Un beau programmme, une belle idée, une belle ambition. Après le repas, après les discours (que vous pouvez voir ici, tels que joués dans le film initial) les convives/acteurs se lèvent et s'ébrouent en chantant et dansant dans une grande farandole qui traverse toute la maison pour bien cacher tous les dysfonctionnements engendrés  qui vont de l’alcoolisme au racisme en passant par la violence sous toute ses formes. Les révélations du fils sont discréditées.  Deux spectateurs, pull nonchalament jeté sur les épaules, se lèvent et se joignent à eux, contrastant de leur tenue casual avec le "black tie" de rigueur pour les amis de Helge. Ils  viendront se rasseoir, faisant sourire toute leur tablée par leur audace enjouée et désinvolte. Immersion dites-vous? La voilà. Ces spectateurs ont suivi la pièce, ont écouté les discours, connaissent les révélations scandaleuses, mais ils se lèvent, dansent et rient comme les autres. C'est tellement horrible qu'il vaut mieux en rire. Etait-ce spontané? Etait-ce voulu? Aspiraient-ils à entraîner toutes les tables dans cette danse macabre ? Je ne sais pas. Et si c'est le cas, je le regrette. Parce qu'à mes yeux, qu'ils aient été deux ou cent, ce que cette incursion de spectateurs induit, c'est que le jeu des acteurs ne les a pas touchés du tout et qu'ils en deviennent complices de meurtre et autres meurtrissures. Est-ce le but ? Non. Il n'empêche que les rôles étaient surjoués et mal interprétés par méconnaisance du sujet et des figures du déni. Les insultes des enfants, par exemple,  quand leur mal-être les énerve, sont toujours les mêmes et quand elles sortent de la bouche du père, à la fin, on compend l'intention : le mal-être a été transmis par un père qui le vit autant qu'eux. Mais réduire cela à des insultes identiques qui se répètent sans arrêt, d'une génération à l'autre et d'un moment à l'autre, c'est trop "putain de bordel de merde! " Montrer des fesses dénudées sur scène ne suffit pas à me faire sentir un viol et toute la maltraitance qu'il implique. C'est un peu court aussi!
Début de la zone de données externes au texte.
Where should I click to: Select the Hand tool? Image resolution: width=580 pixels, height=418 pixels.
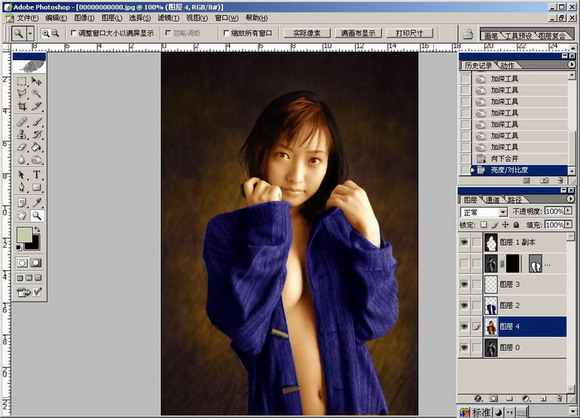(x=22, y=215)
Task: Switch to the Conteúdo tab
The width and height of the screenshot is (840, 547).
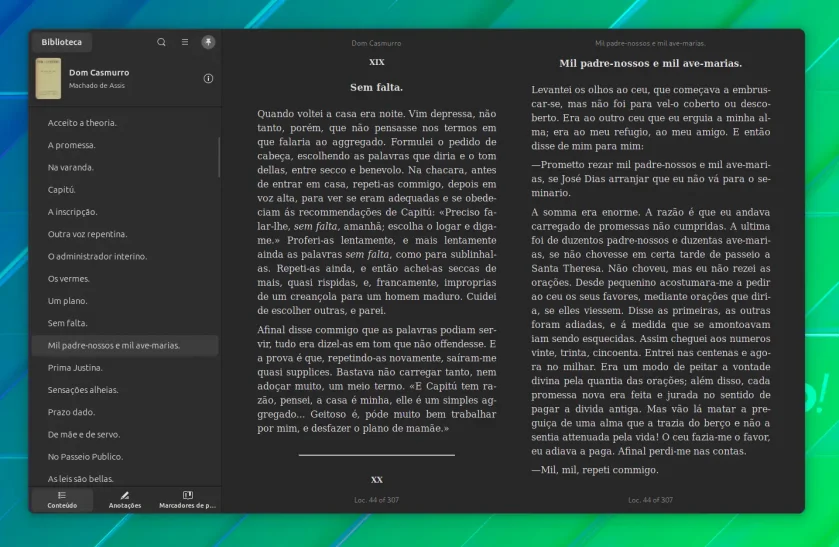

Il y a cependant quelques moments forts et vrais dans le discours de Christian, le fils, et dans celui de la mère. Quelque chose de très sensible dans le rôle de la femme de Michaël, maltraitée. Mais ces moments sont rares et la pièce échoue parce qu'à aucun moment je n'ai senti qu'il pouvait y avoir un espace pour m'interpeller, pour me faire entrer dans la pièce pour me laisser immerger dans cette noirceur.  Festen traite de la violence de l'inceste et du secret de famille qui s'en empare. Peut-on imaginer un acte plus meurtrier? Non. J'ai eu le sentiment que la pièce le banalisait. L'immersion est fictive, montée, arrangée. S'asseoir à une même table est une version très réduite du partage d'expérience. La pièce manque de silences et de symbolique qui permettent au public de s'impliquer et d'échangerr avec l'auteur et ses interprètes. C'est comme si Alain Leempoel avait été trop loin, trop jusqu'au-boutiste dans son souci de faire honneur à Thomas Vinterberg, l'auteur du film primé par le jury à Cannes en 1998. En témoignent, les projections en direct de la soirée filmée, caméra au poing, par un des convives, par exemple. Et finalement, je me demande si ce n'est pas la sobriété, à laquelle aspiraientt les adeptes de Dogma95, qui manque paradoxalement à la mise en scène d'Alain Leempoel hors murs du théâtre. C'est dommage d'avoir voulu en faire une superproduction théâtrale. Festen est un drame qui perd toute sa tension dramatique dans cette exécution. Mais merci, cela m'a donné envie de voir le film et d'écrire une chronique.